# Stained wood soffits - best way for application



## dmac (Nov 14, 2012)

Hi All

I've been painting exteriors for 10 years but don't really do stained houses. This house we start tomorrow has stained wood soffits all the way around, and painted wood for the rest of the house. I bid it for:

1. apply stain & seal remover to soffits & wash
2. apply wood conditioner / brightener to soffits & wash
3. apply one coat of Sikkens Cetol translucent oil sealer to soffits

I can apply the remover/conditioner from the ground using extension poles, but as for the Sikkens final application i'm looking for ideas! 

I don't want to setup an elaborate scaffold setup around the perimeter - just ladders. Best way for application? any ideas? THANKS!!


----------



## MikeCalifornia (Aug 26, 2012)

Are you painting the entire home? Or just the soffits. I would just brush them out.


----------



## journeymanPainter (Feb 26, 2014)

I did something like this in west Vancouver(super rich, super picky) a few years back, scaffold was set up for us, but we brush and rolled the sofits, and sprayed the body.

Sent from my SGH-T989D using Tapatalk


----------



## Jmayspaint (Mar 26, 2013)

Wrap a strip of rag around the base of your brush. This will help keep the stain from running down your arm as you work


----------



## dmac (Nov 14, 2012)

We're painting the whole house. I'll do soffits first, then stain facia & beams, then lastly paint the house. Probably just brush / roll the whole thing. 

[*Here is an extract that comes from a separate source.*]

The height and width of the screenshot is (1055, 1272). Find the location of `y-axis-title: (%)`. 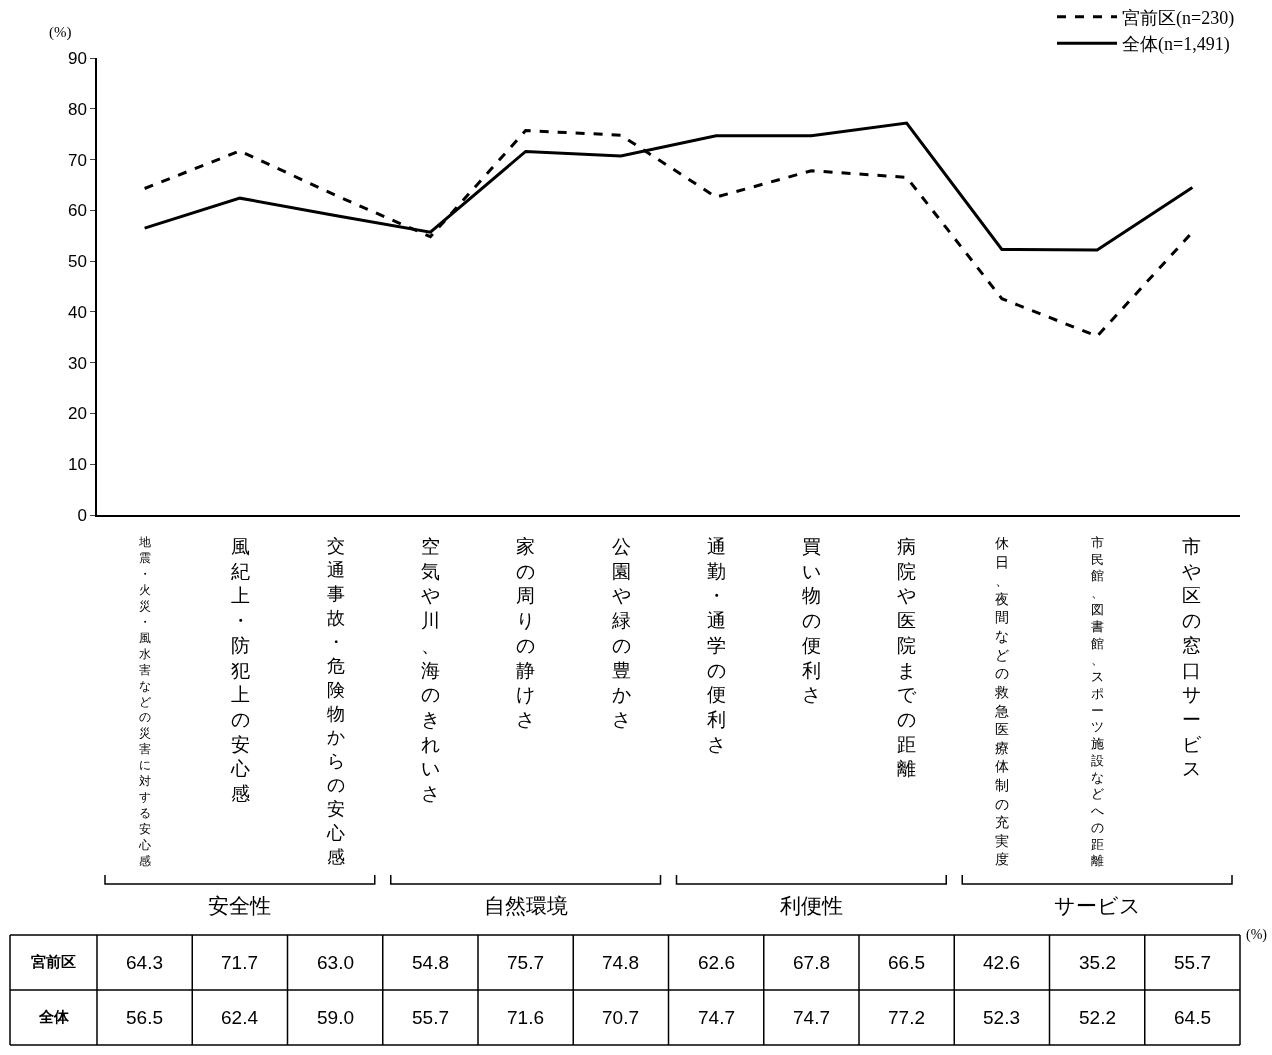

y-axis-title: (%) is located at coordinates (60, 32).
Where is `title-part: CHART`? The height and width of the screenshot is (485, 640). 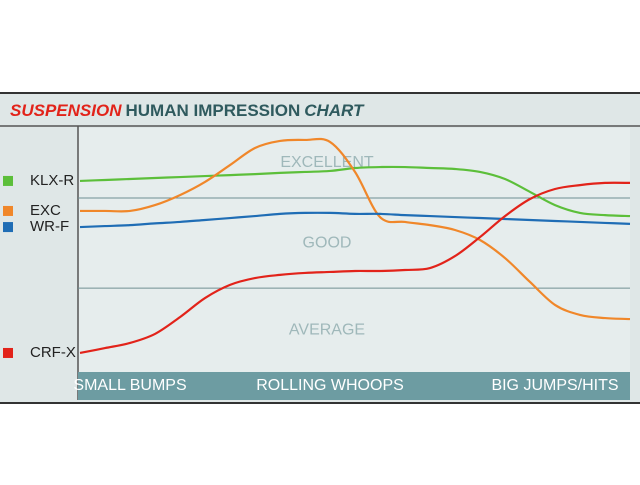 title-part: CHART is located at coordinates (334, 110).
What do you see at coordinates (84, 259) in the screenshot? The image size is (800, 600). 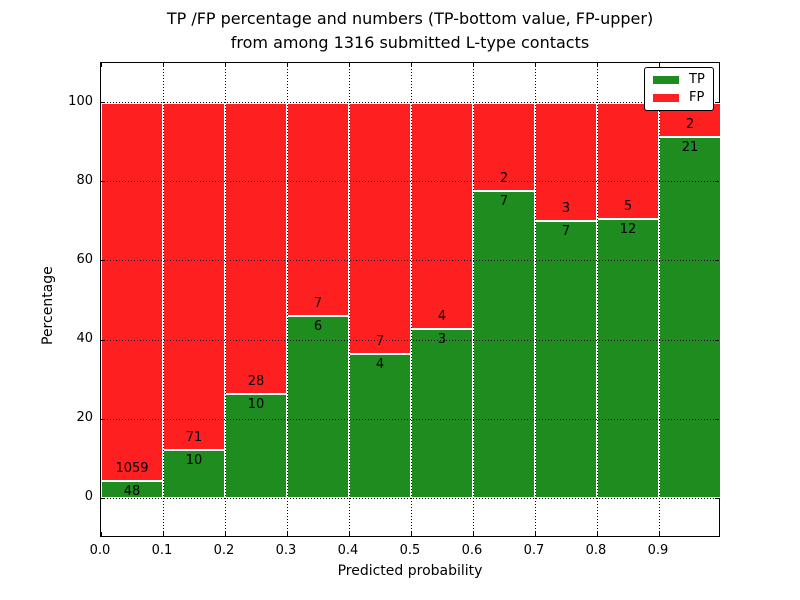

I was thinking about using a pad (woolie?) of some sort to apply the clear coat on the soffits. Wouldn't it be nice if I could do it all from the ground with my extension pole... but it would probably be to messy / uneven. Will probably brush it out. Thanks for the rag suggestion..


----------



## journeymanPainter (Feb 26, 2014)

dmac said:


> We're painting the whole house. I'll do soffits first, then stain facia & beams, then lastly paint the house. Probably just brush / roll the whole thing.
> 
> I was thinking about using a pad (woolie?) of some sort to apply the clear coat on the soffits. Wouldn't it be nice if I could do it all from the ground with my extension pole... but it would probably be to messy / uneven. Will probably brush it out. Thanks for the rag suggestion..


Never done it that way, but with a clear you want even pressure the whole time, so I would make sure your right up to the Soffit so you don't have any misses 

Sent from my SGH-T989D using Tapatalk


----------